Pfizer’s promotional shift from supporting Detrol LA to Toviaz wasn’t novel. In fact, many companies have done the same when launching a line extension. It wouldn’t even be worth highlighting had Toviaz grown rapidly and replaced much or all of Detrol LA’s original share of the market. But Toviaz’s monthly market share has not come close to mimicking Detrol LA’s success. In January 2012, Toviaz accounted for only 4% of prescriptions in the market.

Although Toviaz’s performance has been questionable, Pfizer hasn’t given up. At the end of 2011, Pfizer reported positive top-line results of a recent study for Toviaz and continues to promote the drug heavily. In the 12 months ending November 2011, over $252 million was spent promoting the brand, accounting for 38% of promotional spending in the market (figure 3).


VESIcare is currently the leading OAB brand and isn’t expected to lose patent protection until 2018. VESIcare has been supported with significant promotion, accounting for 45% of promotional spending in the OAB market during the 12 months ending November 2011. VESIcare has been promoted by a much larger field force than competitors, but that may change as GlaxoSmithKline is no longer marketing the brand.

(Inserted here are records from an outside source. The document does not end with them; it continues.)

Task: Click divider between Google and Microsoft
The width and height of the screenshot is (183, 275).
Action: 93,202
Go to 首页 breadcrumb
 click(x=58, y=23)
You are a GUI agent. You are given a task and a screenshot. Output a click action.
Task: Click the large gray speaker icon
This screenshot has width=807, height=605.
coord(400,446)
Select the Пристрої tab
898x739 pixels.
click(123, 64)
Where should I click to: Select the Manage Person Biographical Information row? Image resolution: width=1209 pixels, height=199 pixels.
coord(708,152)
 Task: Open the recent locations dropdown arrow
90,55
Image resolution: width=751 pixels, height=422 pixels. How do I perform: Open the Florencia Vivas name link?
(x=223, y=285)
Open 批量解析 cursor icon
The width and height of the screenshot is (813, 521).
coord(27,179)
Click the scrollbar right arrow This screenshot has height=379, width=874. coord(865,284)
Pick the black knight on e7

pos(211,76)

Moving forward, VESIcare might not be the only OAB product offered by Astellas. In August 2011, Astellas submitted a New Drug Application to the U.S. Food & Drug Administration for mirabegron. If approved, mirabegron will be a first in class treatment for OAB—one with a different mode of action than the currently available medications.

With two drugs in the same market, Astellas will face a situation similar to what Pfizer encountered in 2009, although with some significant differences. VESIcare is the current leader among brands, but its dominance is not nearly as significant as Detrol LA’s was when Toviaz was introduced. In addition, as mirabegron will offer a different mode of action than VESIcare, it will not be viewed as a line extension.

Knowing the risk of pulling back promotion, it will be interesting to see how Astellas chooses to handle marketing VESIcare if mirabegron is approved. It may choose, as Pfizer did, to pull back promotion for VESIcare completely so its field force can concentrate on a strong launch. Or, if it has the resources, it may choose to market both. If Astellas does market both, it’ll need to message each in a way that doesn’t negatively affect the other, by possibly positioning them for different patient segments.

The OAB market’s future with the potential launch of mirabegron, introduction of generic Detrol, and Pfizer’s continued investment in Toviaz is sure to be one of much fluctuation.